Data items:
◇ ◇ ◇ ◇ ◇
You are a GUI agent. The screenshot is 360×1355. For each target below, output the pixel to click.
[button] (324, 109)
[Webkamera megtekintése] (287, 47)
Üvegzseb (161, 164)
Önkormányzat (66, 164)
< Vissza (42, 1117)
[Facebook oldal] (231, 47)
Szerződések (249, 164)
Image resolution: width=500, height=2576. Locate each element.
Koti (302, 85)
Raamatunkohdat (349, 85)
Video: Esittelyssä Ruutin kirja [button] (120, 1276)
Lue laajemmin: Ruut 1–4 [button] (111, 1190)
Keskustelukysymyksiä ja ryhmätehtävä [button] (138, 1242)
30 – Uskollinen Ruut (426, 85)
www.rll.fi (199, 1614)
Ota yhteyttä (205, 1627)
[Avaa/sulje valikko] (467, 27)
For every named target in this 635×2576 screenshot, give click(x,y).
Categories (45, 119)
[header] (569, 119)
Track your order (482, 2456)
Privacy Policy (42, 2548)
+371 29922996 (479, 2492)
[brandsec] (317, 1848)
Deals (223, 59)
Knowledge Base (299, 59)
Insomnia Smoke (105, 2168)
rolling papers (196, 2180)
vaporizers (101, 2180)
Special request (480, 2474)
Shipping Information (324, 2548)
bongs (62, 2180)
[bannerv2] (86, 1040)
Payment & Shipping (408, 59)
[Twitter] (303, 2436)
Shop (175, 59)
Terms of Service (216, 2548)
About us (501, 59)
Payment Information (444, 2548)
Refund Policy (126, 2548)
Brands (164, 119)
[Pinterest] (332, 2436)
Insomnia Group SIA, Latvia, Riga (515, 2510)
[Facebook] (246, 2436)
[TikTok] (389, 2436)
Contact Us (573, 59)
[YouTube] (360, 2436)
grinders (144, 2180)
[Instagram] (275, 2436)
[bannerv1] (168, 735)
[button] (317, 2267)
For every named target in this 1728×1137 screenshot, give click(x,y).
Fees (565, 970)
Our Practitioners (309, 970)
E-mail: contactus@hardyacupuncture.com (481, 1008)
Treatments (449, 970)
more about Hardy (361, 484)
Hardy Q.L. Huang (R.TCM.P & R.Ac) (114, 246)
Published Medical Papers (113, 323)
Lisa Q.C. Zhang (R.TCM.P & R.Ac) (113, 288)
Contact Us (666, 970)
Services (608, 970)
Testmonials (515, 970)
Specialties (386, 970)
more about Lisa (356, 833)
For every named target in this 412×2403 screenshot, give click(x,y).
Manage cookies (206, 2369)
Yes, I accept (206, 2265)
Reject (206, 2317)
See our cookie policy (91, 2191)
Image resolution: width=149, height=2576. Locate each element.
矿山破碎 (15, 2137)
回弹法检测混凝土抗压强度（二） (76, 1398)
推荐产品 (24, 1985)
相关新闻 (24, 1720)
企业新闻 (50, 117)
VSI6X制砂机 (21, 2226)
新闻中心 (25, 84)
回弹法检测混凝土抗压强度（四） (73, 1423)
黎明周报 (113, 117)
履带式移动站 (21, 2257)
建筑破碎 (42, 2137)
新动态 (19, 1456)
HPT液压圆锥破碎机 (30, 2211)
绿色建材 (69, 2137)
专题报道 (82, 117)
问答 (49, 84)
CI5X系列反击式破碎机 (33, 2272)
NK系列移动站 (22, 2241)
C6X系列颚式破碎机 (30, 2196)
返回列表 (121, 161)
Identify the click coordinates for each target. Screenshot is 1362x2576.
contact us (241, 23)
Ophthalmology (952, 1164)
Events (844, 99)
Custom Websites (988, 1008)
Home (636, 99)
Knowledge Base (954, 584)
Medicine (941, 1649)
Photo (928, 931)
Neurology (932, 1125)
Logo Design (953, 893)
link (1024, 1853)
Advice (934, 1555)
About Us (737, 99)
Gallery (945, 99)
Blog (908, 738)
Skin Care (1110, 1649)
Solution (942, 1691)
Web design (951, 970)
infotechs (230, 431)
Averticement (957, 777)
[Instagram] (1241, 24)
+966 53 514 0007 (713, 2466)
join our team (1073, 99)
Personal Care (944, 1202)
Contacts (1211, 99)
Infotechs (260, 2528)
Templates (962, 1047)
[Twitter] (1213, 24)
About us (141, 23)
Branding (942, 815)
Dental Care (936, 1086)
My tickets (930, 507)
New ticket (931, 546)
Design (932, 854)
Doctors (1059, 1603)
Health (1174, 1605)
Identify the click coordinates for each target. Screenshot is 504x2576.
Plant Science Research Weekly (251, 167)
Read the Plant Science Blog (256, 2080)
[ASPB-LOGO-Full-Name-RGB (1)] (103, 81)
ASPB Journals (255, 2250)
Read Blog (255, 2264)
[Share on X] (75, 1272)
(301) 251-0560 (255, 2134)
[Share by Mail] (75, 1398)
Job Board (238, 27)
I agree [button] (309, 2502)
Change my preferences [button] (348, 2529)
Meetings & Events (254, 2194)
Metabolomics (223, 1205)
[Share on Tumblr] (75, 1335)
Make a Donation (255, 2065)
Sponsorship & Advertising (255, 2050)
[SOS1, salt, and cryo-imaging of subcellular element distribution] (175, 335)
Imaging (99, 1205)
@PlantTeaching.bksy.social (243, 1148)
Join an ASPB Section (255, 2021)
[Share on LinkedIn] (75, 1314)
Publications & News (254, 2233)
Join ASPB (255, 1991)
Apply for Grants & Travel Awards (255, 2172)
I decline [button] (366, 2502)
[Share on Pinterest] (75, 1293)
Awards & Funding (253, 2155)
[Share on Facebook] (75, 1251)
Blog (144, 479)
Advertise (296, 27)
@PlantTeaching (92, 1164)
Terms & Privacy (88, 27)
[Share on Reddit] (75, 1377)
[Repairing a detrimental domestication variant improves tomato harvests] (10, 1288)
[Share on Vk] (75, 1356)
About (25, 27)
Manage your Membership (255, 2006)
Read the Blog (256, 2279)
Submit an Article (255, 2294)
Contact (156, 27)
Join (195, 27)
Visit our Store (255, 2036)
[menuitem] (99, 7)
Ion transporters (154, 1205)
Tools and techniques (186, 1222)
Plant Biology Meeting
◇ ◇ ◇ ◇ ◇
Work required: Take the stretch of lines above from the one containing "< Vissza (42, 1117)" through the one containing "Ota yhteyttä (205, 1627)" and repeat it exactly, adding no other line.

Answer:
< Vissza (42, 1117)
[Facebook oldal] (231, 47)
Szerződések (249, 164)
Image resolution: width=500, height=2576. Locate each element.
Koti (302, 85)
Raamatunkohdat (349, 85)
Video: Esittelyssä Ruutin kirja [button] (120, 1276)
Lue laajemmin: Ruut 1–4 [button] (111, 1190)
Keskustelukysymyksiä ja ryhmätehtävä [button] (138, 1242)
30 – Uskollinen Ruut (426, 85)
www.rll.fi (199, 1614)
Ota yhteyttä (205, 1627)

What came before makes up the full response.